*Required work*. Once you reach the line containing "Task: Click the 警示 warning level badge", write out that line and every remaining line of the records exactly.

*Record extracts*.
++++++++++++++++++++

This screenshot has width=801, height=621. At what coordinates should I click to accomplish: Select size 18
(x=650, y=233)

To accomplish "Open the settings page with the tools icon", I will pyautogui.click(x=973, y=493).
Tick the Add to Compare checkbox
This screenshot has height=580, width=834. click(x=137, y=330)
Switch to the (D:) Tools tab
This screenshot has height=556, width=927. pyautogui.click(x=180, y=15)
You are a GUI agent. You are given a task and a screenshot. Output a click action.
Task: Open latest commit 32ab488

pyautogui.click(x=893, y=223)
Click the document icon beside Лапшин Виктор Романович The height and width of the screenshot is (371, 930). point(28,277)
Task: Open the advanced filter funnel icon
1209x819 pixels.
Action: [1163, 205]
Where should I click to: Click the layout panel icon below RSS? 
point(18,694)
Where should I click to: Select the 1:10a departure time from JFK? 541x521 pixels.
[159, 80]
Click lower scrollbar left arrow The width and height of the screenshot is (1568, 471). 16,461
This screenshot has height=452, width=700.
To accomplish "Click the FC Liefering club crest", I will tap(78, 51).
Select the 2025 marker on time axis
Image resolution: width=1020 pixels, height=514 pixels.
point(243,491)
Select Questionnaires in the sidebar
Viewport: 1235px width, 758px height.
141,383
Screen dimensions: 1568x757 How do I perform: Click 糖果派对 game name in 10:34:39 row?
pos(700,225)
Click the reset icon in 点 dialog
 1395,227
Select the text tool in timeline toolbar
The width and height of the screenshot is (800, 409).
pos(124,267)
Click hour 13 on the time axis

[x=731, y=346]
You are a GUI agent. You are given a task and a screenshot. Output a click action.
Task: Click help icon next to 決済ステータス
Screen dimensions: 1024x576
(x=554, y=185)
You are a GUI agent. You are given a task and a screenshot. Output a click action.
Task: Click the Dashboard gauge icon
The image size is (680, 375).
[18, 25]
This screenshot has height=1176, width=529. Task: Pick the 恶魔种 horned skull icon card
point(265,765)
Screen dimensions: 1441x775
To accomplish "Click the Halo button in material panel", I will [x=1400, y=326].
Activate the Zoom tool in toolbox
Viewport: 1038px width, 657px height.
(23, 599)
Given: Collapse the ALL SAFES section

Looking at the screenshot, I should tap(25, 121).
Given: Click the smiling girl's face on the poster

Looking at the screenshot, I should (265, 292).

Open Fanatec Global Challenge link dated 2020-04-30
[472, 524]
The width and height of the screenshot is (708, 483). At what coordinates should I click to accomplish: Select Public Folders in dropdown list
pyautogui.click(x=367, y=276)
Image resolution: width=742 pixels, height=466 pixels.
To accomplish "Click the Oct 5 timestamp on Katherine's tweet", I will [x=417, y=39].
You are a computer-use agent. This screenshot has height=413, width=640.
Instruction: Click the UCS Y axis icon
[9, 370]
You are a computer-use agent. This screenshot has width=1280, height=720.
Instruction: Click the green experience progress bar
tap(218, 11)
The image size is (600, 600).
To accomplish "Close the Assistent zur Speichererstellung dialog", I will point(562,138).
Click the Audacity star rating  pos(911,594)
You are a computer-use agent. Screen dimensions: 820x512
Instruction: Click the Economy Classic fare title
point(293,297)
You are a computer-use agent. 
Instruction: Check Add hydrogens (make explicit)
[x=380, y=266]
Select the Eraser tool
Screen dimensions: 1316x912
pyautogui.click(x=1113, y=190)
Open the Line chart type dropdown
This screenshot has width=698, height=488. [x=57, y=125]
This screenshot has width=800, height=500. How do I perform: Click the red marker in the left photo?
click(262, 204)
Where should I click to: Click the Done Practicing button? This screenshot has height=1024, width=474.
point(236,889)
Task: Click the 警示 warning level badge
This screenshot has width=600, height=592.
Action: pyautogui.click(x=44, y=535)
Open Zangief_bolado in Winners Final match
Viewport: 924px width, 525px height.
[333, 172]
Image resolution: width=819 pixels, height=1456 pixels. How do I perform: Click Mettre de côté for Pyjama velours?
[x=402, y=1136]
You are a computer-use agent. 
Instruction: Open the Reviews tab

++++++++++++++++++++

*Completed exercise*.
Task: Click the 警示 warning level badge
This screenshot has width=600, height=592.
Action: pyautogui.click(x=44, y=535)
Open Zangief_bolado in Winners Final match
Viewport: 924px width, 525px height.
[333, 172]
Image resolution: width=819 pixels, height=1456 pixels. How do I perform: Click Mettre de côté for Pyjama velours?
[x=402, y=1136]
You are a computer-use agent. 
Instruction: Open the Reviews tab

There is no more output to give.